Data listing:
• • •

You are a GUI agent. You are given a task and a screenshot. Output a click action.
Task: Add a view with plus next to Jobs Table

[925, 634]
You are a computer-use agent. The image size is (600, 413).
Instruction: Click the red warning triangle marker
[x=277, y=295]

• • •

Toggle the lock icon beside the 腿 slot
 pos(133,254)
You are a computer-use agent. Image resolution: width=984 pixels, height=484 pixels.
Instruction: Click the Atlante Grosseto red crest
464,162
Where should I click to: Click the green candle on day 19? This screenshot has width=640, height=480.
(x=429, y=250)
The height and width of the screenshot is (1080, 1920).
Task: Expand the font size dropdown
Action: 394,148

• • •

■ **GIVEN TASK**:
Format the listing as a JSON array of strings with one string per line, starting at the line containing "You are a GUI" and ending after the line containing "[x=277, y=295]". Omit blank lines.

■ **SOLUTION TO THE PROBLEM**:
[
  "You are a GUI agent. You are given a task and a screenshot. Output a click action.",
  "Task: Add a view with plus next to Jobs Table",
  "[925, 634]",
  "You are a computer-use agent. The image size is (600, 413).",
  "Instruction: Click the red warning triangle marker",
  "[x=277, y=295]"
]